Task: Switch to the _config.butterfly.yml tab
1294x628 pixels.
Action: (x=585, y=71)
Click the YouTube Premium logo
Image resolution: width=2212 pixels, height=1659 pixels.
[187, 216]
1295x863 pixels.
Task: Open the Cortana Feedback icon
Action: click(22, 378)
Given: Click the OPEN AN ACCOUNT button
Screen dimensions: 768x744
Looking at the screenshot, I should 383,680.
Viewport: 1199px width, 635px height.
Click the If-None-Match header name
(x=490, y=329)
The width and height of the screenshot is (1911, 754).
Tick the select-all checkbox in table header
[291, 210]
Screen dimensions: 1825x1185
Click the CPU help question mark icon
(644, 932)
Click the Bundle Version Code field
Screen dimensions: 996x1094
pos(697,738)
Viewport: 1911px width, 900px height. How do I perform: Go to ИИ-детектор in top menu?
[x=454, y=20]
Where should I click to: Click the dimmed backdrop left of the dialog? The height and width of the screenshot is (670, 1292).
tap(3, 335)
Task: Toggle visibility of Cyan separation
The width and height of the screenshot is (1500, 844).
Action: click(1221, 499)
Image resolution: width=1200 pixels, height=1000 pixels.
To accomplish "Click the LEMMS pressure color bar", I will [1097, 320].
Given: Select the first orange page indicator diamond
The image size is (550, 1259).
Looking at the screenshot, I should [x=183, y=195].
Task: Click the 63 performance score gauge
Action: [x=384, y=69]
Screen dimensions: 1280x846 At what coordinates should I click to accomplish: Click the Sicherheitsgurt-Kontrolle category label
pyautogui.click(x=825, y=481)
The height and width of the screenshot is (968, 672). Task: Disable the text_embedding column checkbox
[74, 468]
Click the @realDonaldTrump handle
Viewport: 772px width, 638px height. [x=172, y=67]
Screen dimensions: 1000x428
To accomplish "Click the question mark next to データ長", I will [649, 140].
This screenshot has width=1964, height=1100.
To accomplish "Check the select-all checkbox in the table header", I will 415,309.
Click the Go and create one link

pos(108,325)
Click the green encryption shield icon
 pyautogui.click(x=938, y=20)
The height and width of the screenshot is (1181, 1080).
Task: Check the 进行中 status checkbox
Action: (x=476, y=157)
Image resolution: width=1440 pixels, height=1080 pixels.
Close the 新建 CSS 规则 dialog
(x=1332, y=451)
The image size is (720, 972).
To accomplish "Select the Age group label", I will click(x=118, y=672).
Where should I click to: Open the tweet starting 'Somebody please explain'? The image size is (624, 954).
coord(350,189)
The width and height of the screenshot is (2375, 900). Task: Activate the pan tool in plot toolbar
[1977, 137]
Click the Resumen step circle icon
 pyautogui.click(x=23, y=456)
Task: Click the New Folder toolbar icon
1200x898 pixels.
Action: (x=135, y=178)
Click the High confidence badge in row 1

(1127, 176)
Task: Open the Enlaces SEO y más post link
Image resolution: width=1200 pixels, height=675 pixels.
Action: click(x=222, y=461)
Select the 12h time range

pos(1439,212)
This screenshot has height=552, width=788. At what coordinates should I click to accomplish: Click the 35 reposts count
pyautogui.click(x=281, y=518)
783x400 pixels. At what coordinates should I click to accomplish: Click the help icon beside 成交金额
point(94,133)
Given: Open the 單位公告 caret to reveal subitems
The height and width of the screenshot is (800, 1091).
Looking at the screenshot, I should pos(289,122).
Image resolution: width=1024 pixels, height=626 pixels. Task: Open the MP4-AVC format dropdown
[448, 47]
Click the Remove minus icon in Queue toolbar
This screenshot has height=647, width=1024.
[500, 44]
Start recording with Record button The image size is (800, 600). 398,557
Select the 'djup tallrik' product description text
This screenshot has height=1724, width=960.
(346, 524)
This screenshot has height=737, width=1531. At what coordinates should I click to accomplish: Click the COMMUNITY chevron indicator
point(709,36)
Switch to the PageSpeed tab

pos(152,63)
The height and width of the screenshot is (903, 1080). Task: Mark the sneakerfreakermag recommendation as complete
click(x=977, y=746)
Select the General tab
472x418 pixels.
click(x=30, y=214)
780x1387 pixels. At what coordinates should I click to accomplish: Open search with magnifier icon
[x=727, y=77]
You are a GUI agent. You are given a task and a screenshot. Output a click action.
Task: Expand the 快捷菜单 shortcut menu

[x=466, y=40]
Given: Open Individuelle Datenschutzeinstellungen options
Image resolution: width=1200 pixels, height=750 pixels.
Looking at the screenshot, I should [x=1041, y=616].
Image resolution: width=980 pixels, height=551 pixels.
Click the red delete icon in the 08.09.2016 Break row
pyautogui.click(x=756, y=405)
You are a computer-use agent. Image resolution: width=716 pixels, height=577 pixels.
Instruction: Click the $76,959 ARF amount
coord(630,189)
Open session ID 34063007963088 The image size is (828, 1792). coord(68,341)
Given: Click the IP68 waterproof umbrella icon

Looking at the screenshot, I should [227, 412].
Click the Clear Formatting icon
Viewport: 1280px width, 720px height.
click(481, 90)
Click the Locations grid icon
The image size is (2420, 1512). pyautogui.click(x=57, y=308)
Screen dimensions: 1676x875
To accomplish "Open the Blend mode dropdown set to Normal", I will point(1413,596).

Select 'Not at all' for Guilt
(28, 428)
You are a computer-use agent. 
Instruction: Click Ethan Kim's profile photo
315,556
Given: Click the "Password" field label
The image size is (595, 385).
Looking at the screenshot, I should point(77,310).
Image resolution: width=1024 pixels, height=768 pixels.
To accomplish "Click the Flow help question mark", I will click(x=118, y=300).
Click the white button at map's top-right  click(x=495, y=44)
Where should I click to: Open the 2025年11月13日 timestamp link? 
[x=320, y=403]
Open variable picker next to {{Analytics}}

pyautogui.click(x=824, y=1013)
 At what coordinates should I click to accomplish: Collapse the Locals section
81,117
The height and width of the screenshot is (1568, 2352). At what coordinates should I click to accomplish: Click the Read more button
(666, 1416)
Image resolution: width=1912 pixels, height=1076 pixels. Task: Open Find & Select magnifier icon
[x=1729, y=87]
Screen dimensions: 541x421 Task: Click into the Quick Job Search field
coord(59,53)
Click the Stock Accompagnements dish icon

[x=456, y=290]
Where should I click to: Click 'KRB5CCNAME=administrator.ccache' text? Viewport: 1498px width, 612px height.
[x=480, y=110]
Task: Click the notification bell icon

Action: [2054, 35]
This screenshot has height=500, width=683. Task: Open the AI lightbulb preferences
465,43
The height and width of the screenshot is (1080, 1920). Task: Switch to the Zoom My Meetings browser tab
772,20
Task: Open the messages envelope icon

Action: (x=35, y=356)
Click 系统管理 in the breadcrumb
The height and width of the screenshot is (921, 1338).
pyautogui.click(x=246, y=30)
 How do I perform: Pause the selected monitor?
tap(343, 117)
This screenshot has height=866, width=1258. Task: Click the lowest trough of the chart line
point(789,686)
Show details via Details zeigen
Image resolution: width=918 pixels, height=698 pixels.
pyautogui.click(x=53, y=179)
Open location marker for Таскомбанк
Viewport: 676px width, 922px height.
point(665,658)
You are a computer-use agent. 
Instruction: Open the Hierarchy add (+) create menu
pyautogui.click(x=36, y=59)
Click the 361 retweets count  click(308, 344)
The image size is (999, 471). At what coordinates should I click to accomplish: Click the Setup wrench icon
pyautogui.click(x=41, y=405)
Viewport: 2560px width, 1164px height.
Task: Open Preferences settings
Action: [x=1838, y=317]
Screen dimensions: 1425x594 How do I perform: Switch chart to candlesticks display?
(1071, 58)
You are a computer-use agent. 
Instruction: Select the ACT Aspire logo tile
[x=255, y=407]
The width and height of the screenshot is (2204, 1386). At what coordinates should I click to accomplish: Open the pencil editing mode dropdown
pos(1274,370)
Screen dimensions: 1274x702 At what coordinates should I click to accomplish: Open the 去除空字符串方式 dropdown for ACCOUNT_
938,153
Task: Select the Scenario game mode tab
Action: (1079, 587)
--------------------------------------------------
▶ _GOAL_:
Please reproduce, unchanged, the stretch of rows from the start through the line containing "Looking at the screenshot, I should 383,680.".

▶ _SOLVED PROBLEM_:
Task: Switch to the _config.butterfly.yml tab
1294x628 pixels.
Action: (x=585, y=71)
Click the YouTube Premium logo
Image resolution: width=2212 pixels, height=1659 pixels.
[187, 216]
1295x863 pixels.
Task: Open the Cortana Feedback icon
Action: click(22, 378)
Given: Click the OPEN AN ACCOUNT button
Screen dimensions: 768x744
Looking at the screenshot, I should 383,680.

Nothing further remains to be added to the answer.